• [YOUR OBJECTIVE]: Find every line in the stored items below that contains the string "Opportunities" and copy each such line in full.

• [Stored items]:
- - - - -

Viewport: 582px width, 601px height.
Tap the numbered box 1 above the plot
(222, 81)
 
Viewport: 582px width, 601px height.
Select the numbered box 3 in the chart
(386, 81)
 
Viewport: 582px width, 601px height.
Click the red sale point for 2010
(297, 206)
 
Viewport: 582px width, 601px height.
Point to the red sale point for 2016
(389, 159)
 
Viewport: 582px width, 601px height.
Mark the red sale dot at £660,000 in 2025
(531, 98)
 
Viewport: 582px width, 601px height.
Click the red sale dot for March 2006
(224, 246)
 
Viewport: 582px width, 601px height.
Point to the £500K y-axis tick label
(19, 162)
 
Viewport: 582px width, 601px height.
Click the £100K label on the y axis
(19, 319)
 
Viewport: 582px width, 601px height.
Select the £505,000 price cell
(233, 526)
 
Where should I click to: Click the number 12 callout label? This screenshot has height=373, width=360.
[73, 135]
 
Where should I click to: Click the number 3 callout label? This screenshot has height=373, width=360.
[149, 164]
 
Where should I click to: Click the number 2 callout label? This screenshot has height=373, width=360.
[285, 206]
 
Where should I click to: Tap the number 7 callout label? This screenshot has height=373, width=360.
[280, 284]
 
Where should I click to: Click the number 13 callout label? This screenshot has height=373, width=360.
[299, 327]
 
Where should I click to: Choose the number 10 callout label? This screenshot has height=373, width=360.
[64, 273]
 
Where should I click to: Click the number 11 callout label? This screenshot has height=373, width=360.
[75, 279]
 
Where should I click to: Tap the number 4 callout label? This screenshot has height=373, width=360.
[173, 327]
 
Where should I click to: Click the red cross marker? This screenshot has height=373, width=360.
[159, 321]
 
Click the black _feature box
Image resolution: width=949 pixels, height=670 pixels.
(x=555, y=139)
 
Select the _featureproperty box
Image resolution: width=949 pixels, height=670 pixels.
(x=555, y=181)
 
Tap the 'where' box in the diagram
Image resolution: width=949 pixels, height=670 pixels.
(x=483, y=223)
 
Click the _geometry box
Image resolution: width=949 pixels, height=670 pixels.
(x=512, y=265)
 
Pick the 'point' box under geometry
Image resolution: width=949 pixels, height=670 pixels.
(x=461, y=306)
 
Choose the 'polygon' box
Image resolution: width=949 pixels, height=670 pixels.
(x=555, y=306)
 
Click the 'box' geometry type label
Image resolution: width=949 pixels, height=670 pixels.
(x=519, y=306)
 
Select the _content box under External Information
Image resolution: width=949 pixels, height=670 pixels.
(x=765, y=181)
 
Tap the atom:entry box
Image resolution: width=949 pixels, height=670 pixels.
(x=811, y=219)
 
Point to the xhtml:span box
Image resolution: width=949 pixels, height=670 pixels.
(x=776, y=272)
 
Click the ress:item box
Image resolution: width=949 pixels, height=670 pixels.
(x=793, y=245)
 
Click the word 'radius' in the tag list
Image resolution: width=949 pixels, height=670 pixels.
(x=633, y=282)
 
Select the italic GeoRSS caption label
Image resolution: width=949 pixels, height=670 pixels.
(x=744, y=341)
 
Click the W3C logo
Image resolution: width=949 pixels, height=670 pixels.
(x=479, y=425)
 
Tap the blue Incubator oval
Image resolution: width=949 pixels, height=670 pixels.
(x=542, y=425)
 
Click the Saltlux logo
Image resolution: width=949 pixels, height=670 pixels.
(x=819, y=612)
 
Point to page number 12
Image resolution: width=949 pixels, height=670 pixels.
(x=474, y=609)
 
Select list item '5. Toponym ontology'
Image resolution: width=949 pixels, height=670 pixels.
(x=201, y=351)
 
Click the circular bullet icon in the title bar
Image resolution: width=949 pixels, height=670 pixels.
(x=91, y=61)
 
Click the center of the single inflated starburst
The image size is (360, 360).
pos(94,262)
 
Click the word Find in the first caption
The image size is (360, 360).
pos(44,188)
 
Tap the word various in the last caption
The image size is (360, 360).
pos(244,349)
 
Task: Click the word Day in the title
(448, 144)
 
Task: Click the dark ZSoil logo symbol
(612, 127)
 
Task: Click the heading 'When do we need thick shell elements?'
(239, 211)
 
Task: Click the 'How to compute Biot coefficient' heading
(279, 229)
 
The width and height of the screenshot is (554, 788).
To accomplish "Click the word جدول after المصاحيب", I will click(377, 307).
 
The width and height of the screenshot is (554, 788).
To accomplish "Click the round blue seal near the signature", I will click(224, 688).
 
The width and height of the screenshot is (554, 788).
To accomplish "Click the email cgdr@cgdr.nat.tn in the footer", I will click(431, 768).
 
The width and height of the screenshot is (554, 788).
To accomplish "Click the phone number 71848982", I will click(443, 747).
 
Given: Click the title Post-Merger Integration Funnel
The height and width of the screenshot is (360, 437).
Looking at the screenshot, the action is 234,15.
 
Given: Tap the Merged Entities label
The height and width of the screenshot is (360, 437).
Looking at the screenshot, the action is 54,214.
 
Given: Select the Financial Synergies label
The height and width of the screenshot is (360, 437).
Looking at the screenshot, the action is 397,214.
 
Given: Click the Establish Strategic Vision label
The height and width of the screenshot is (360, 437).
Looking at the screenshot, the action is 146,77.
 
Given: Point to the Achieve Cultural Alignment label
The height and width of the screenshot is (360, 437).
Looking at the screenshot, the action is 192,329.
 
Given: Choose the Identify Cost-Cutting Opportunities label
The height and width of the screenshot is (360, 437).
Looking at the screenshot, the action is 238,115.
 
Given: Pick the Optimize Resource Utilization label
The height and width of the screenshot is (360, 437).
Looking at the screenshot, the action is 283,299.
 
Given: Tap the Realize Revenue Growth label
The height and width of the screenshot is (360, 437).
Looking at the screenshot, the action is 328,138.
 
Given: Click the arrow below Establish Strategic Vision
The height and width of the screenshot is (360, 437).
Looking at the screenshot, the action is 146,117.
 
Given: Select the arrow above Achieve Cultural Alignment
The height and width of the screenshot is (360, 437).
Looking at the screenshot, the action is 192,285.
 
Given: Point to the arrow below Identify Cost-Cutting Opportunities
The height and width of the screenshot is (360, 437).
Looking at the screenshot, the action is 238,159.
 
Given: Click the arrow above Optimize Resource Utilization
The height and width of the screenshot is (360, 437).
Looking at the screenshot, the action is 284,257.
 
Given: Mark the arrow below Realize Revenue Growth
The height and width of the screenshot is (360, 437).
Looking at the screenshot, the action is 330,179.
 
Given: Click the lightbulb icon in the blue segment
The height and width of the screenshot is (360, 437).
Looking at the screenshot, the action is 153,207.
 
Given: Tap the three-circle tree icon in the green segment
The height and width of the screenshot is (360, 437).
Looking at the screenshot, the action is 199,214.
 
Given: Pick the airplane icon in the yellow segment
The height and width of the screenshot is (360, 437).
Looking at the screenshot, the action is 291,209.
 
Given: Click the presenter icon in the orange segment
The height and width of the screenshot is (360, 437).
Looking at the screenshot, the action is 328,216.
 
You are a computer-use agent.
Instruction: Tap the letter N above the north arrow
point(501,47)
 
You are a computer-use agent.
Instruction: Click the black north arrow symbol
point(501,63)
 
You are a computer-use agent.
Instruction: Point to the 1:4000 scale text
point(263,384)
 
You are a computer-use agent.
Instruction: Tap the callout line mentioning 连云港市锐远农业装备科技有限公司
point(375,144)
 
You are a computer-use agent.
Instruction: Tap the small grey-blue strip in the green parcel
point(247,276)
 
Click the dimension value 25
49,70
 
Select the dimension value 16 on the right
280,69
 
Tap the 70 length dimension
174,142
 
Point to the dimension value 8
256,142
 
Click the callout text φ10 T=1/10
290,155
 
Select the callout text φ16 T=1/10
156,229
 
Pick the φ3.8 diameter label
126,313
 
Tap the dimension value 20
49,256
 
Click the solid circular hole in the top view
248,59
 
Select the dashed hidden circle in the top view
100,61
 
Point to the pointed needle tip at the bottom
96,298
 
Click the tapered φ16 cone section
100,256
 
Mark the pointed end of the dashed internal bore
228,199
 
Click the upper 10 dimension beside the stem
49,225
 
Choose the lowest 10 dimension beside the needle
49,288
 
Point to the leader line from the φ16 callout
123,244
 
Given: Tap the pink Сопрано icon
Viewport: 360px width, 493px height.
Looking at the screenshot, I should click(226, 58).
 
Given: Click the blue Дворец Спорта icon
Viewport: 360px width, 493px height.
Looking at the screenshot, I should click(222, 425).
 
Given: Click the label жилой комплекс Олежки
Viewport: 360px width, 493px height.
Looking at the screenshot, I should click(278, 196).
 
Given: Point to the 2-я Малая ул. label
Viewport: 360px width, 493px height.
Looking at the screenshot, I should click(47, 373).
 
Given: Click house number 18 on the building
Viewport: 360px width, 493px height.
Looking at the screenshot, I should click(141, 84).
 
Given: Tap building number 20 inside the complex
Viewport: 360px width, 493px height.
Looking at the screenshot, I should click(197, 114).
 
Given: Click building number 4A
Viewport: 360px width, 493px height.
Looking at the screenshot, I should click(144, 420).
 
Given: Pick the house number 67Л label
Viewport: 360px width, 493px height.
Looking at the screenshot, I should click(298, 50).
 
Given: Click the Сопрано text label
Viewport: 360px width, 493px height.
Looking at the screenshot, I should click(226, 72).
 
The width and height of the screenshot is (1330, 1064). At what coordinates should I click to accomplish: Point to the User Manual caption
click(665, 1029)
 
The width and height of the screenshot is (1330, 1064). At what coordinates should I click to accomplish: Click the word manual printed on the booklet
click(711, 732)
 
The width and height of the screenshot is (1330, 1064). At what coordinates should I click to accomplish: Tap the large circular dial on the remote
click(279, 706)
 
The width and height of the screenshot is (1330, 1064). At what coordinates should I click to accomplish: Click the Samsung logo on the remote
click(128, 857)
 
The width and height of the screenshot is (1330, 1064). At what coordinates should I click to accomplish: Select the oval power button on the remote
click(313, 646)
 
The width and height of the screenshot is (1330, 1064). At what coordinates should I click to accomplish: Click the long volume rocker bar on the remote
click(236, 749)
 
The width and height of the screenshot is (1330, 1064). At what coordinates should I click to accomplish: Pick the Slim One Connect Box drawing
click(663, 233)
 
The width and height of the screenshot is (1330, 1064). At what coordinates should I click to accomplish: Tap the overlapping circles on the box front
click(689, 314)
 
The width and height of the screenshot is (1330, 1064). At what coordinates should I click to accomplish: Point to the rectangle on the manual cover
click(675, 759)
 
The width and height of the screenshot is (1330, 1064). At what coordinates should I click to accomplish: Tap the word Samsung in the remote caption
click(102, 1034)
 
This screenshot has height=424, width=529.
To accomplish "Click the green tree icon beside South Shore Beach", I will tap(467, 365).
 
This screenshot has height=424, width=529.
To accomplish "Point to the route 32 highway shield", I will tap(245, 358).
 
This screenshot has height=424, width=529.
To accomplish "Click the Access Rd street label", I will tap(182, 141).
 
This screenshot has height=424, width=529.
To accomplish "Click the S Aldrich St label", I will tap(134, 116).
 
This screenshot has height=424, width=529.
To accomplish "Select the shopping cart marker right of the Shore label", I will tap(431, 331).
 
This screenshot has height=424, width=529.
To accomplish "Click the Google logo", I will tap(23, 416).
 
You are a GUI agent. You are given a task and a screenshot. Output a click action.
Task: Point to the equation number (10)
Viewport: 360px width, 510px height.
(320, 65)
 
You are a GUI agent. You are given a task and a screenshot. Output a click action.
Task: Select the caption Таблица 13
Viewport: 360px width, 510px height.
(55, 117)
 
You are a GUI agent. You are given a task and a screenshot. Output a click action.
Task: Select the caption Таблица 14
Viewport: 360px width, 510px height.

- - - - -

• [OUTPUT OF THE TASK]:
Given: Choose the Identify Cost-Cutting Opportunities label
Given: Point to the arrow below Identify Cost-Cutting Opportunities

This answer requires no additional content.